Теперь мы должны рассмотреть, как воспользовалось фактически германское правительство этими широкими возможностями, таким положением, когда наиболее влиятельные слои капиталистической буржуазии его прямо толкали на активную внешнюю политику, а наиболее влиятельные и многочисленные слои рабочего класса ему в этом не очень препятствовали.

«Путь свободен!» – как бы говорила история Вильгельму II. Но это ему только так казалось. На самом деле путь был полон явных, а еще более скрытых опасностей, одна страшнее другой.

Постараемся уловить характерные черты правительственного механизма, созданного Бисмарком, и его функционирования как при Бисмарке, так и в первые так называемые «счастливые» пятнадцать лет царствования Вильгельма II до образования Антанты.

3

Могущество Германской империи родилось 18 января 1871 г. в зеркальном зале Версальского дворца и погибло 28 июня 1919 г. в том же зеркальном зале Версальского дворца. Германская империя возникла во время войны и погибла от войны. Вообще на всем протяжении своего полуторатысячелетнего существования германский народ больше и чаще других западноевропейских народов испытывал непосредственное и непреодолимое воздействие и влияние соседей. Ни одна европейская страна не имела (и не имеет) таких – и так много – могущественных соседей и ни одна в борьбе за свое экономическое и политическое существование не подвергалась такому серьезному риску, а в случае неудачной войны, потерять свою самостоятельность. Исторические и географические условия сдавили Германию на сравнительно небольшой территории, и труден был ее долгий исторический путь[46]. Когда в 1871 г., в разгар победоносной борьбы против Франции, за несколько дней до капитуляции Парижа, прусский король Вильгельм I возложил на себя в занятом им Версале императорскую корону, то этим актом, казалось, былая, многовековая раздробленность уступала место полному национальному единству германского народа, былая слабость сменялась могуществом и славой. Как ни был осторожен и мало склонен к оптимизму первый канцлер новой империи, Бисмарк, но если бы ему предсказали, что его детище просуществует всего 47 лет, то едва ли он этому поверил бы, хотя опасения никогда не покидали его.

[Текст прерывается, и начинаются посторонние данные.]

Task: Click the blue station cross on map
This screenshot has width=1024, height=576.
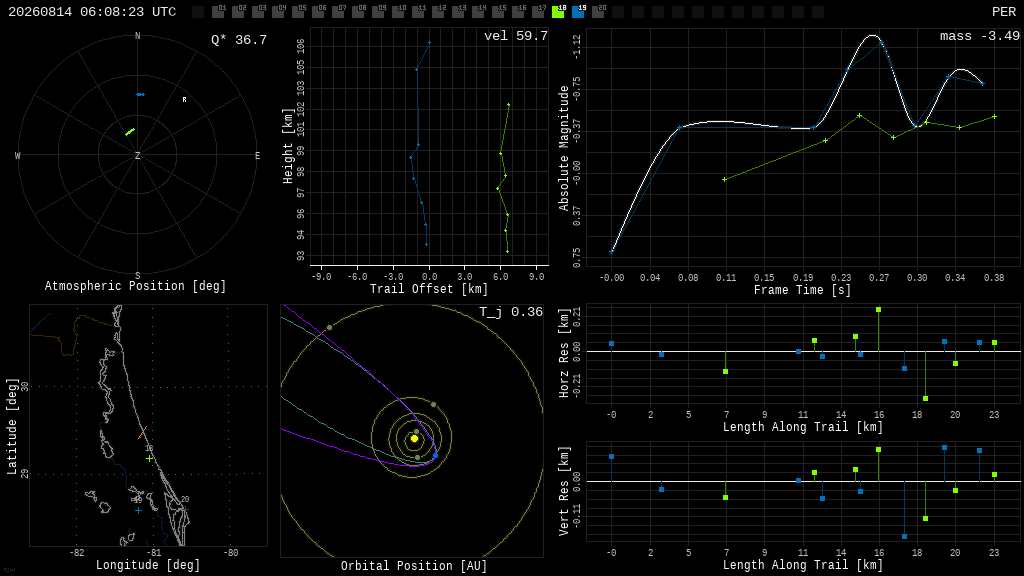Action: (138, 510)
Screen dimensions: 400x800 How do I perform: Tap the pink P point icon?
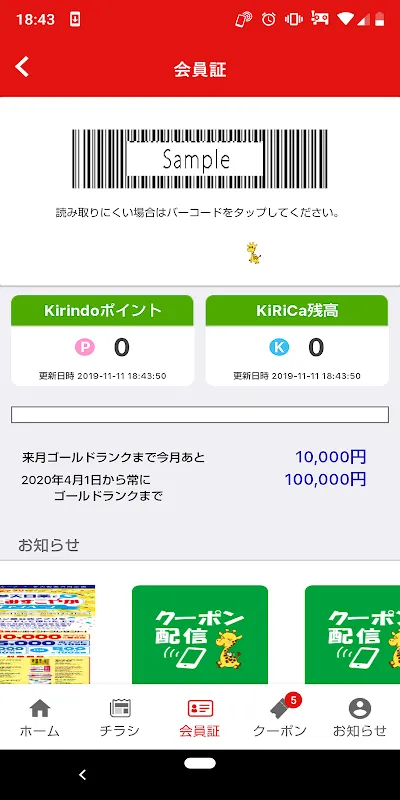[x=85, y=347]
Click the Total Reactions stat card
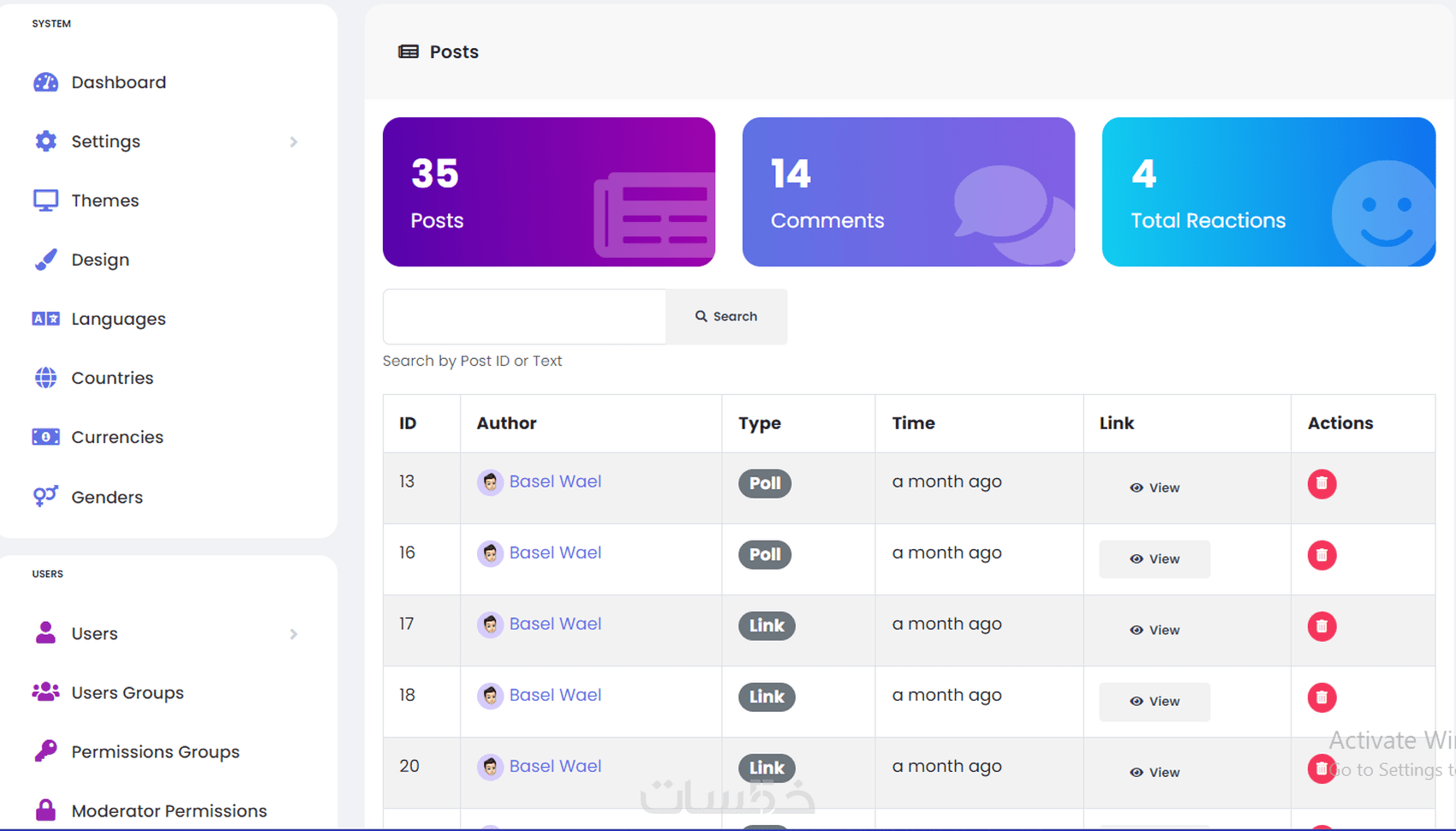Viewport: 1456px width, 831px height. (1268, 192)
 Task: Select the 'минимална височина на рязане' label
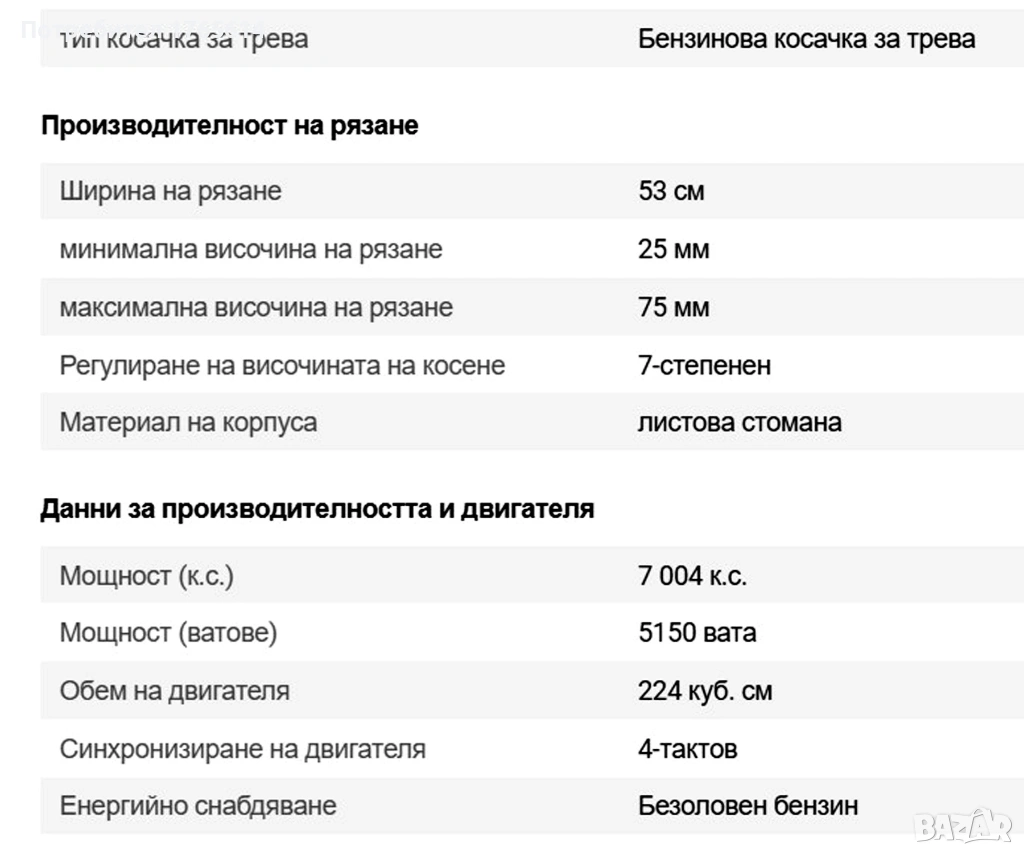coord(251,249)
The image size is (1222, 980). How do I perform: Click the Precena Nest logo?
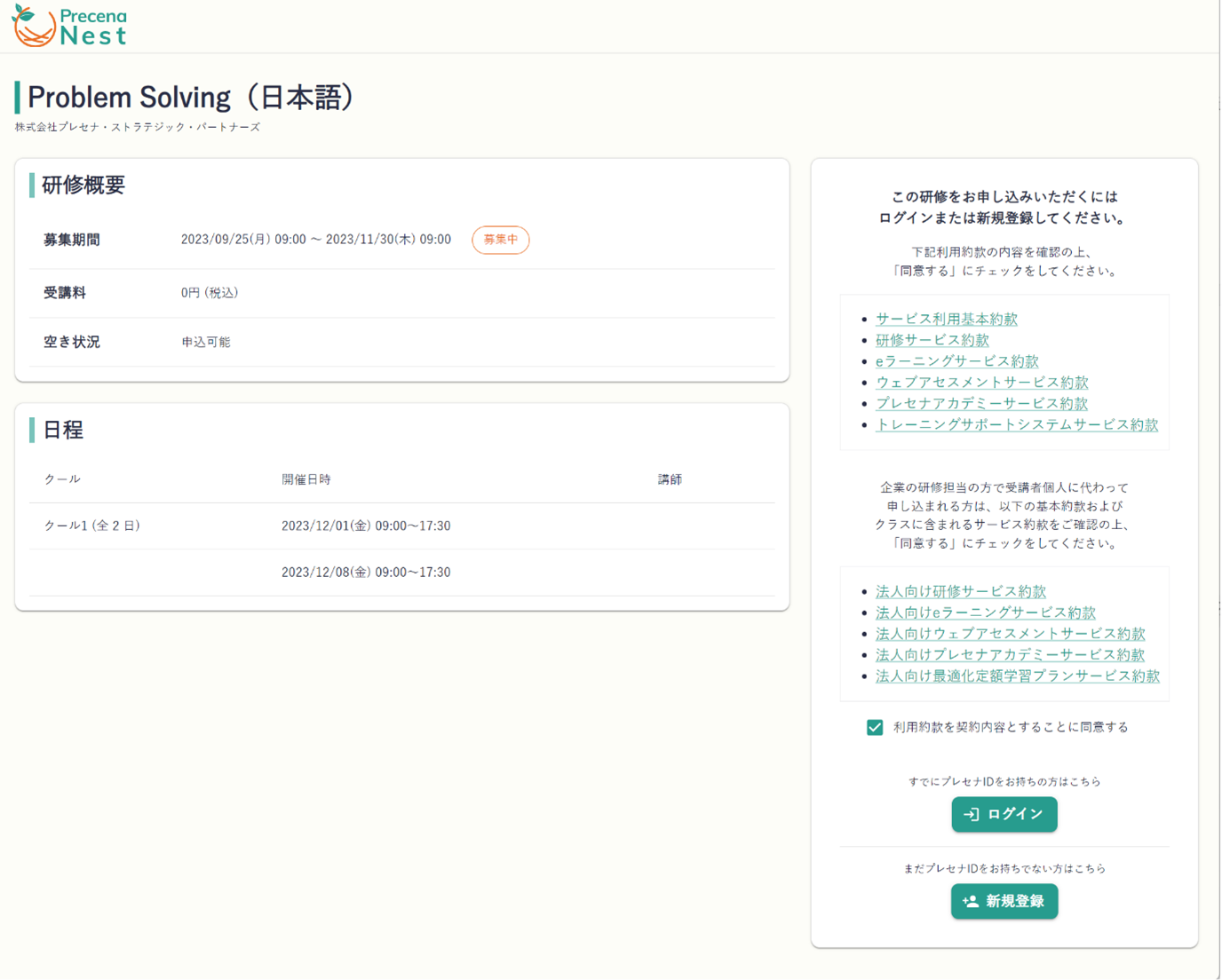click(69, 26)
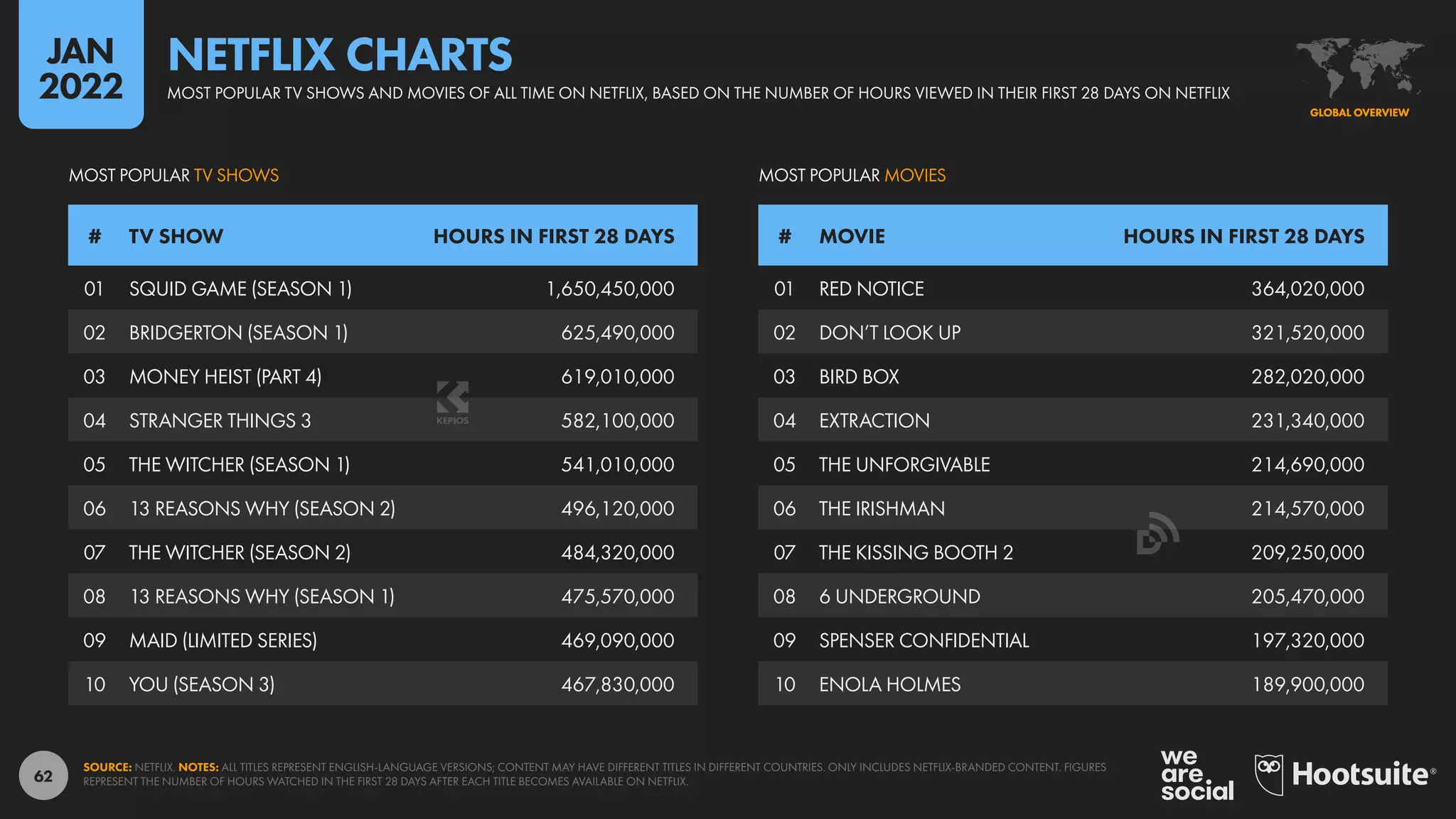Image resolution: width=1456 pixels, height=819 pixels.
Task: Click the JAN 2022 date badge
Action: [81, 69]

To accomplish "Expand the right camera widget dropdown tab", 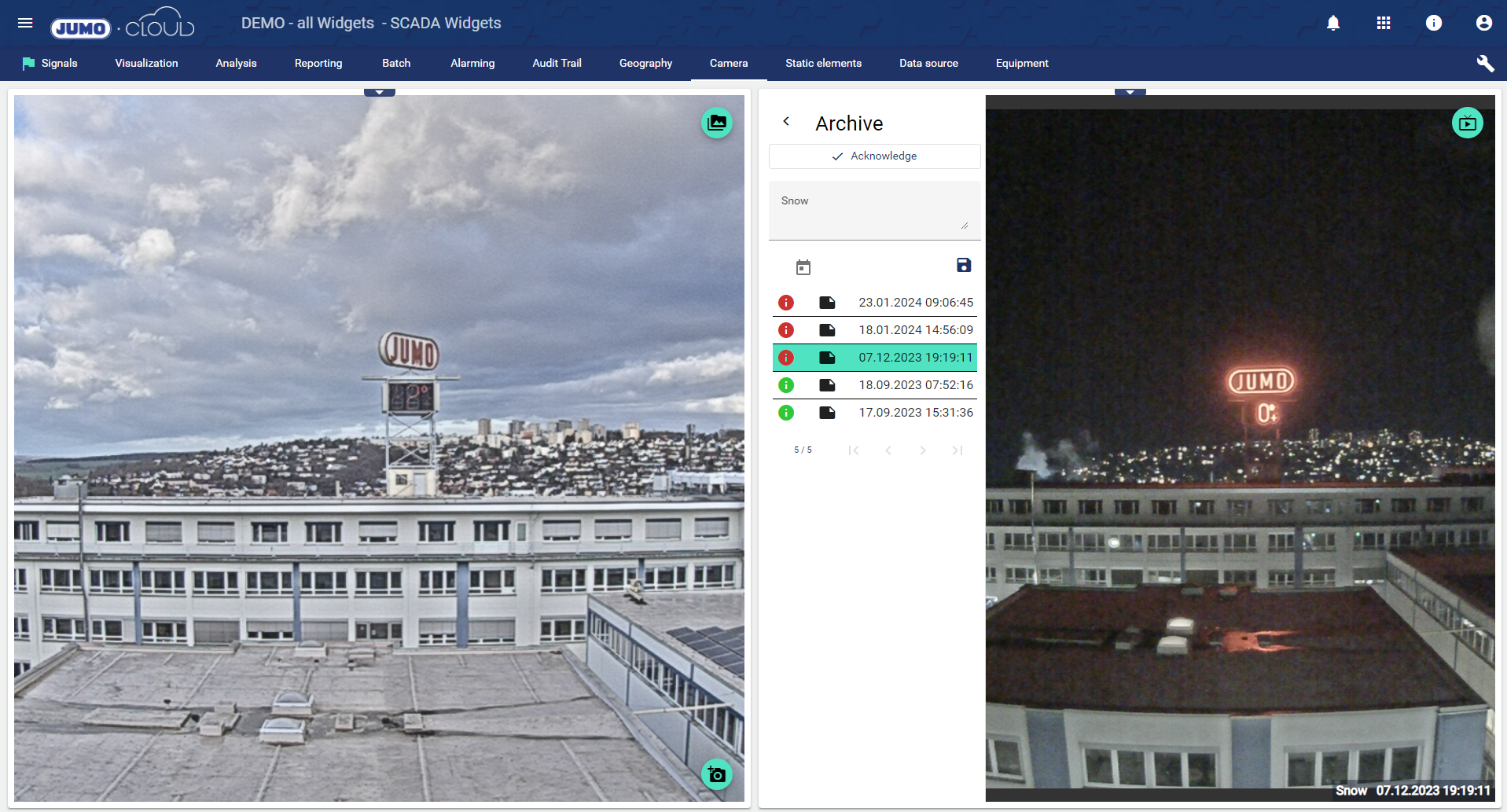I will pyautogui.click(x=1130, y=92).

В самом деле. Несокрушимо было только политическое единство германского народа, а вовсе не монархическая форма этого единства; ведь ив 1918 г., после военного разгрома, погибла только монархия, а единство уцелело и только изменило внешнюю свою форму. Действующая ныне германская («веймарская») конституция Гуго Прейса даже несколько более сплачивает германские «земли» («Lander») в единое целое, чем былая имперская конституция Бисмарка сплачивала германские «государства» («Staaten»), Бисмарков-ская Германия была могущественна, нынешняя – бессильна, разоружена, бедна, уменьшена в своей территории, подавлена победителями. Все изменилось, но единство осталось.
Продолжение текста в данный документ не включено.